Former governor Yaqub begs to differ. He tells Euromoney: “The government has made sure to have only such governors who obey their orders and lack in competence, experience and courage to manage the monetary policy and the banking system independently. They have let the banking system and monetary policy to be used to suit political and personal agenda of the rulers.
“They have not changed the [SBP] laws but in practice buried the reforms by appointing incompetent and compliant governors and bullying them to obey their orders,” Yaqub says.
Wathra is not a big fan of Pakistan’s financial press. He cites a 2014 petition filed by an activist to the Lahore High Court that sought to have him removed on grounds of incompetence from the governorship. The case was thrown out after five weeks, but it prompted a media feeding frenzy.
“They gave me a lot of negative publicity and a lot of attention,” says Wathra. “In our entire history, no deputy governor has ever received such attention.”
Pakistan's IMF lifeline was well underway by the time Wathra formally became SBP governor in 2014. But he says he “absolutely” supports its role in stabilizing the Pakistan economy. “There was nothing going right, our reserves were depleting, all the parameters were going south. We couldn’t do something in our own right.”
He deftly sidesteps the question of whether his backing for the IMF programme helped him ascend to the SBP governorship. “This government [of Nawaz] spent a lot of political capital to achieve this programme.”

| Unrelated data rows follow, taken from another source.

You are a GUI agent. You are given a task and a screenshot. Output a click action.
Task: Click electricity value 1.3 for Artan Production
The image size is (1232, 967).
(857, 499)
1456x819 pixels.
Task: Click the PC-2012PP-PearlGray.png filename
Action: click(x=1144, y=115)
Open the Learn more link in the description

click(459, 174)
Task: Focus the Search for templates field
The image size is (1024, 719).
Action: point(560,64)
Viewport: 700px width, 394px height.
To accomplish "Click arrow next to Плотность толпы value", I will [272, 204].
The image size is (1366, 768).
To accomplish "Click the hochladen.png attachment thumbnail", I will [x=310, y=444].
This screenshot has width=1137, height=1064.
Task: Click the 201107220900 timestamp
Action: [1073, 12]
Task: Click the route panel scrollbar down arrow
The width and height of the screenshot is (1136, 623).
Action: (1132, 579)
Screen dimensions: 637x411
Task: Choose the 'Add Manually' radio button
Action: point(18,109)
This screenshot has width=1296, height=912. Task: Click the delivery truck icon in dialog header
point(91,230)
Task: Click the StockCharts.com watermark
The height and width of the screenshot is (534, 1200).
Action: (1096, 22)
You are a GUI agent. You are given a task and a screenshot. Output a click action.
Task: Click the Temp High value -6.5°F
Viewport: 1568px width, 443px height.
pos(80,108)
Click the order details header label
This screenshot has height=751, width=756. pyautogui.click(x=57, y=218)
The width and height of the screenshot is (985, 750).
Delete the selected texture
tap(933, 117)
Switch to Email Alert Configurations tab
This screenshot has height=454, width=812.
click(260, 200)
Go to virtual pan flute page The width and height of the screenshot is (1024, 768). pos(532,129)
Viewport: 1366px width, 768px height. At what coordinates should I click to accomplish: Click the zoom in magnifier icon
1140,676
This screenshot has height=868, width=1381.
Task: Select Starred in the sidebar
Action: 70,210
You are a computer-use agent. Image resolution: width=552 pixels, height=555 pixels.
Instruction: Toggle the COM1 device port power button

Wathra ponders why Pakistan abandoned an earlier IMF plan in 2008/09 just as democracy was restored to the country. “Our economy was consistently on a downward trend.” He says that earlier IMF programme offered less rigorous conditions for the economy than the country has endured since 2013.
He takes particular aim at the PPP’s former finance minister Hafeez Shaikh, a prominent critic. “Come on, give me a break, what you did, you were in office for four years? Why didn’t you do any corrective measures? It was very, very obvious [that Pakistan needed IMF support],” he says, dismissing economic nationalists who oppose the IMF. “Would they have liked to see Pakistan defaulting?”
Now well into his third year as governor, Wathra is on track to do what none of his predecessors have managed this decade, namely finish a designated term. He says there is much more work to do and “for that I would need a second term”.
He wants to bring financial services to at least 50% of the many millions of unbanked Pakistanis by 2020, with the GDP lift he hopes will follow.
His unlikely collaborator in that effort is the Dutch queen Maxima, who was an Argentinian banker before she became a royal and patron of the G20’s Global Partnership for Financial Inclusion. Maxima launched the SBP’s Universal Financial Access initiative earlier this year.
Wathra’s retirement with his family in Canada will wait. And, politics aside, he hopes he will be able to dictate his own departure from the SBP.
“I’ll be here as long as I can add value,” he says. “The moment I cannot add value, I will step out myself.”